» **EXERCISE BRIEF**
Repeat word for word the part of the items that begins with the line containing "This screenshot has width=977, height=526." and ends with the line containing "Action: click(122, 180)", both of those lines included.

» **Entries on target coordinates**
►
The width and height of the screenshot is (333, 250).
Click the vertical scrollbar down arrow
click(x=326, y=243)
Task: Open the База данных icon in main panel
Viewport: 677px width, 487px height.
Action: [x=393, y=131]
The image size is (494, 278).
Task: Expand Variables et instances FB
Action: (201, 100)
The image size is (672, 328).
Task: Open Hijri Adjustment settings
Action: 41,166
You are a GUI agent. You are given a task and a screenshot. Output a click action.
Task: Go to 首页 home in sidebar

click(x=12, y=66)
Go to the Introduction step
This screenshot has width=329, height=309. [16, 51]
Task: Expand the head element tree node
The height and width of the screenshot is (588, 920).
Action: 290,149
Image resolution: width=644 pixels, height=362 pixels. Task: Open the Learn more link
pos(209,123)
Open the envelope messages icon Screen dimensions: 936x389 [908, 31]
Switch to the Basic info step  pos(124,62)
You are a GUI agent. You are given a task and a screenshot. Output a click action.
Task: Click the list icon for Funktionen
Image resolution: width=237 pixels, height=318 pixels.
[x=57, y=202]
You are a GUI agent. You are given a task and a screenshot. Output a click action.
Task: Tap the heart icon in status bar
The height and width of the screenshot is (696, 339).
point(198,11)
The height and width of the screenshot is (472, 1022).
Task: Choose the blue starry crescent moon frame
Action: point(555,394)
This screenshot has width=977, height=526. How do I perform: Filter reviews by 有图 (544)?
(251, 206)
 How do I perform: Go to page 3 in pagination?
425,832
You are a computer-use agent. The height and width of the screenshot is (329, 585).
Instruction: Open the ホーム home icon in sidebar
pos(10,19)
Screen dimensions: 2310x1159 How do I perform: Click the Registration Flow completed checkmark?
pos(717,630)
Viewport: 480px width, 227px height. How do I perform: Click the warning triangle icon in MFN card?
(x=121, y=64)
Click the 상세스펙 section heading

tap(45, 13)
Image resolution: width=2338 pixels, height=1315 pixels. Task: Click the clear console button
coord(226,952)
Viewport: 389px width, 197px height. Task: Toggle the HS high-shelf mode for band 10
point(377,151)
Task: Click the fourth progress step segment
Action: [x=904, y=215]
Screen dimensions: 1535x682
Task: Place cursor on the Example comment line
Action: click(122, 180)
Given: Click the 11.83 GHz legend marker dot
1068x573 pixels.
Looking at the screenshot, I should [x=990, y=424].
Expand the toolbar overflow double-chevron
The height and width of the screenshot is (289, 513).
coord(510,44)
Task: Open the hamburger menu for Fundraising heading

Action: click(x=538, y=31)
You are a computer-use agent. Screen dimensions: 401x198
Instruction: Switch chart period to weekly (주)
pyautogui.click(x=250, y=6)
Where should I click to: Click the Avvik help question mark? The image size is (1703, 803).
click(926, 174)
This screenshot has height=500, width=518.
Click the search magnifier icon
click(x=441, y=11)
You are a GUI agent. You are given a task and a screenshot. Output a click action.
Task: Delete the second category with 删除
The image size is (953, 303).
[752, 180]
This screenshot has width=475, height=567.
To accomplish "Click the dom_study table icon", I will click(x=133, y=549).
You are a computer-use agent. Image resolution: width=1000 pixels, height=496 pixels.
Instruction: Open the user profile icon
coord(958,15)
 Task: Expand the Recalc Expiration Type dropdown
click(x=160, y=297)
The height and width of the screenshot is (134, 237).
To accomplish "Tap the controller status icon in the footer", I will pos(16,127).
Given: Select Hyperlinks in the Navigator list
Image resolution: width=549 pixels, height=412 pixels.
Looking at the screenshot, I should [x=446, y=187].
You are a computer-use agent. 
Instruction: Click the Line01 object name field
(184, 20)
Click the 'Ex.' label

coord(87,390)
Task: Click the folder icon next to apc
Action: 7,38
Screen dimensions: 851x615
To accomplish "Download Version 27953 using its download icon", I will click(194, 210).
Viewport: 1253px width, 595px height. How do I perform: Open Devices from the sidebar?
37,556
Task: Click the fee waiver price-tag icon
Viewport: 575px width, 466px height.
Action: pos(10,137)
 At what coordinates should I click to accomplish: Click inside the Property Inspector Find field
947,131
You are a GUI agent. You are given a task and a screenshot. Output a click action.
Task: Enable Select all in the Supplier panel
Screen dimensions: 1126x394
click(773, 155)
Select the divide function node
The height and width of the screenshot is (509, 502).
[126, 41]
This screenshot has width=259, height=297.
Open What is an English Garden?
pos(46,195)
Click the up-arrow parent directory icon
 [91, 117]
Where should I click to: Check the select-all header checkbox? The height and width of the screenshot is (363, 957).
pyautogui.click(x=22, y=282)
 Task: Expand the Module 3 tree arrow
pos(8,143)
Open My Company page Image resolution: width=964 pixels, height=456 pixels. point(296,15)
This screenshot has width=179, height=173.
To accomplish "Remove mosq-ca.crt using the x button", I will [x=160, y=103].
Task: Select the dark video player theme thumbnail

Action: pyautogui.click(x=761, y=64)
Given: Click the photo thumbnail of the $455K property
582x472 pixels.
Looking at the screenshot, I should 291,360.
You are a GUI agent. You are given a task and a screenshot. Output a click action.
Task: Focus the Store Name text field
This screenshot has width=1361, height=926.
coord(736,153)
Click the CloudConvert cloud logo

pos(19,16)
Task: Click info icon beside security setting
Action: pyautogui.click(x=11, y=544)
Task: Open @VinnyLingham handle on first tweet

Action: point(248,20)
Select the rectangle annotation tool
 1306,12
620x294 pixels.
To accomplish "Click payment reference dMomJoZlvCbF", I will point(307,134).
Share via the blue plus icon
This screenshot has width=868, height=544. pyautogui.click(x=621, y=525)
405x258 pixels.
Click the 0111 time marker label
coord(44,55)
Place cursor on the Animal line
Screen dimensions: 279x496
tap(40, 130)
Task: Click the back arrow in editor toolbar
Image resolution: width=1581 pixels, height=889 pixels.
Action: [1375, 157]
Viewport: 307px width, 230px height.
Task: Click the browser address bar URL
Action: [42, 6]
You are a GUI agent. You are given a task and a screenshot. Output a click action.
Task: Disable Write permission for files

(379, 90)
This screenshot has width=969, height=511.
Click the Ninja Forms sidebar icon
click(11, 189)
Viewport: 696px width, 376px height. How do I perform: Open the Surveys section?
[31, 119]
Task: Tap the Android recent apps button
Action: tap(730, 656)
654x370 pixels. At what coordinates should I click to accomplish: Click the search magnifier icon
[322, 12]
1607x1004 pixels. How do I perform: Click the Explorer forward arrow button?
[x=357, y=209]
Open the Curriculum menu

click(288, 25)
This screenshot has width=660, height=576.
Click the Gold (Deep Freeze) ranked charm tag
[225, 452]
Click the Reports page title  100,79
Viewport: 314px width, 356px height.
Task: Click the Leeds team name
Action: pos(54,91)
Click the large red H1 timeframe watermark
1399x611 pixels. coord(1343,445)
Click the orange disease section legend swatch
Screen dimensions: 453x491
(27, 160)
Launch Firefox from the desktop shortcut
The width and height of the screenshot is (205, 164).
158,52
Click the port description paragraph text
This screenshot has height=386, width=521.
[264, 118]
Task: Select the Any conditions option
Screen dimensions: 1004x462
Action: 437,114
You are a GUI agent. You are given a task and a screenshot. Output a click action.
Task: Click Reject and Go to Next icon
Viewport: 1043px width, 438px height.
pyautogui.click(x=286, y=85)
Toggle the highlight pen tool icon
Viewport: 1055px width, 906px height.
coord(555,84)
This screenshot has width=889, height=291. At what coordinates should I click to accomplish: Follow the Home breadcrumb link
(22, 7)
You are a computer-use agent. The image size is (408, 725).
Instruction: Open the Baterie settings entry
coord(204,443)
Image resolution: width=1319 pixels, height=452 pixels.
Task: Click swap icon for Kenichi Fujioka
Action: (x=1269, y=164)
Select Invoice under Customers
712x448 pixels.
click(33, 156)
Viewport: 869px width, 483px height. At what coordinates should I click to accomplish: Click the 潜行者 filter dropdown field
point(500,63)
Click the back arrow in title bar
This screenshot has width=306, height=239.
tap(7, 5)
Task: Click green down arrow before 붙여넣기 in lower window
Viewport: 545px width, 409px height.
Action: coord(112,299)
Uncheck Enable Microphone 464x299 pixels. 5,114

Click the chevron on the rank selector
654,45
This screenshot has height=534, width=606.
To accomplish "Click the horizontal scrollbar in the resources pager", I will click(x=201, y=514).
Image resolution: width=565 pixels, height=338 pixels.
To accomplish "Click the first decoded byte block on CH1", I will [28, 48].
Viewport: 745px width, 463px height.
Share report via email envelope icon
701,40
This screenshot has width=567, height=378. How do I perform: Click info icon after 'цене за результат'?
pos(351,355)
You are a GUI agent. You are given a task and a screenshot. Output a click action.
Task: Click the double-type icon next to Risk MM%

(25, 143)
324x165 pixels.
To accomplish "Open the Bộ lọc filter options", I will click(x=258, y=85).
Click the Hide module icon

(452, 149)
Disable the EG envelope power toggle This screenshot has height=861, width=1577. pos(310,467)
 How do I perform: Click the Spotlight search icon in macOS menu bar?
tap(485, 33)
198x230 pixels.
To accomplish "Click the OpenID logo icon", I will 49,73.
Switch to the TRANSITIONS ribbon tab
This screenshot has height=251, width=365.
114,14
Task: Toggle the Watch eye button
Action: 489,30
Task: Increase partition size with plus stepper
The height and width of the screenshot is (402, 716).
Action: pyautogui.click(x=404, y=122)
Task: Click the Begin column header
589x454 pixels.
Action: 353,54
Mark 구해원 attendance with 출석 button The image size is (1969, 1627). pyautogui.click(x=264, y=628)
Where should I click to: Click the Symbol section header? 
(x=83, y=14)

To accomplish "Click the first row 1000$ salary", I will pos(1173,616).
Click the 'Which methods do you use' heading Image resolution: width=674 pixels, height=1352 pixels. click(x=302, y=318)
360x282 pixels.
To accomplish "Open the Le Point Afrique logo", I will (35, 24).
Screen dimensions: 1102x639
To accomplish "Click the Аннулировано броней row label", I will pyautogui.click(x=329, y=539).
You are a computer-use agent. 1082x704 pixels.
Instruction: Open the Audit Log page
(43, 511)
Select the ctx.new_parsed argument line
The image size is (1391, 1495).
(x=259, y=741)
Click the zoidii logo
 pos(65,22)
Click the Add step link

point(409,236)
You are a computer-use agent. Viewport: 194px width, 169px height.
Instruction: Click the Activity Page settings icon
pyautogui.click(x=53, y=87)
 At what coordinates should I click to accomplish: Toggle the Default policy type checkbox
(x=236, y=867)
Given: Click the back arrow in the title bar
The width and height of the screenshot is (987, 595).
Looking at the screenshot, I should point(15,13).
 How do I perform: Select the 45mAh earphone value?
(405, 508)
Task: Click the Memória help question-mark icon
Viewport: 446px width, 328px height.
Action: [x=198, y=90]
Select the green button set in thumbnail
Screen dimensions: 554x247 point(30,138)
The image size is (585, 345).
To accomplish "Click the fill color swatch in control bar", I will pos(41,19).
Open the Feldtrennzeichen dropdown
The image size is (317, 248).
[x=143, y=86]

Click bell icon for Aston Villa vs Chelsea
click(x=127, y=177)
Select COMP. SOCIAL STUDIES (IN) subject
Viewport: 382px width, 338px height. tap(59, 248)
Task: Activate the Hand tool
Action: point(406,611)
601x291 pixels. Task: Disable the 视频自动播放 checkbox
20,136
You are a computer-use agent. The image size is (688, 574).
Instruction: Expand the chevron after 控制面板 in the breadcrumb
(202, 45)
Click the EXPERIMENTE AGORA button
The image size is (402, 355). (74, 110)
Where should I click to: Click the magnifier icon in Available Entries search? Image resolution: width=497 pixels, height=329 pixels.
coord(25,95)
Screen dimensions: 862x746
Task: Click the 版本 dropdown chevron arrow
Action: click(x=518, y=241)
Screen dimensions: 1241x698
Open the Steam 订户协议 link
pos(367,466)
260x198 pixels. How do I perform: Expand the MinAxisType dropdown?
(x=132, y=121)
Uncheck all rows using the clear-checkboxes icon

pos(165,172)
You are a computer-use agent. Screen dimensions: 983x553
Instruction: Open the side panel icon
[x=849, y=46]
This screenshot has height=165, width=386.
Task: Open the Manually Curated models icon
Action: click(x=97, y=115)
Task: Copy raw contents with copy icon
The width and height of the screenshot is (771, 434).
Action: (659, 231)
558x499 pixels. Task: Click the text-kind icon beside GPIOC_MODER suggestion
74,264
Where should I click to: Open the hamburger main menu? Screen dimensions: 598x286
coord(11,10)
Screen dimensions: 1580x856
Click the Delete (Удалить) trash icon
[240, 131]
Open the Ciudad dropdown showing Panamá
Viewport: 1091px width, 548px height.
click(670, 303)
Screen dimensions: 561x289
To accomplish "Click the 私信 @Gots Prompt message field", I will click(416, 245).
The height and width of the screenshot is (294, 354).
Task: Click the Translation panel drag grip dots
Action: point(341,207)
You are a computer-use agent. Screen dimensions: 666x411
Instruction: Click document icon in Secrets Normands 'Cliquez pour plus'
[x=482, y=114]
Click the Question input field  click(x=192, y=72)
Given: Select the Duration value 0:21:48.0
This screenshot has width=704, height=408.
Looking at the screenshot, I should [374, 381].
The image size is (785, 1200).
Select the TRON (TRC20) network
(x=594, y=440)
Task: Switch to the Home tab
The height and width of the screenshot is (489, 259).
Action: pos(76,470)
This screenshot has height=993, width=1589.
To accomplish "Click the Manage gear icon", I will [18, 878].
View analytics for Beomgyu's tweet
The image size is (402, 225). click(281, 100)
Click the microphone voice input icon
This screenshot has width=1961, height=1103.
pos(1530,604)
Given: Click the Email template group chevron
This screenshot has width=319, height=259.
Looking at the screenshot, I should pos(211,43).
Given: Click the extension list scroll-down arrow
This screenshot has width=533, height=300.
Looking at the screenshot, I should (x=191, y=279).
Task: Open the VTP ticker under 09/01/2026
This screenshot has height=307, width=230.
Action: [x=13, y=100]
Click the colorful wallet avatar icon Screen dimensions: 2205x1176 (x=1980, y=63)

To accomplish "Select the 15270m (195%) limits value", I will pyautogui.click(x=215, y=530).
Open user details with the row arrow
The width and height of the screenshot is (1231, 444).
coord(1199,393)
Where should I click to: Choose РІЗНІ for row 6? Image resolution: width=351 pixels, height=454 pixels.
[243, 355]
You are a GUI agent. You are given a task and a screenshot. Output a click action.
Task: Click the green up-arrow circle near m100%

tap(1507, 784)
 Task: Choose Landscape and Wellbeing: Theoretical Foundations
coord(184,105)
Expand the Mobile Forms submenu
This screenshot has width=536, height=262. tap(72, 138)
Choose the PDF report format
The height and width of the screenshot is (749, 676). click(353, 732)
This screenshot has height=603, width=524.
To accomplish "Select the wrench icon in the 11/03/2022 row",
◄
» **OUTPUT OF THE TASK**
This screenshot has width=977, height=526. How do I perform: Filter reviews by 有图 (544)?
(251, 206)
 How do I perform: Go to page 3 in pagination?
425,832
You are a computer-use agent. The height and width of the screenshot is (329, 585).
Instruction: Open the ホーム home icon in sidebar
pos(10,19)
Screen dimensions: 2310x1159 How do I perform: Click the Registration Flow completed checkmark?
pos(717,630)
Viewport: 480px width, 227px height. How do I perform: Click the warning triangle icon in MFN card?
(x=121, y=64)
Click the 상세스펙 section heading

tap(45, 13)
Image resolution: width=2338 pixels, height=1315 pixels. Task: Click the clear console button
coord(226,952)
Viewport: 389px width, 197px height. Task: Toggle the HS high-shelf mode for band 10
point(377,151)
Task: Click the fourth progress step segment
Action: [x=904, y=215]
Screen dimensions: 1535x682
Task: Place cursor on the Example comment line
Action: click(122, 180)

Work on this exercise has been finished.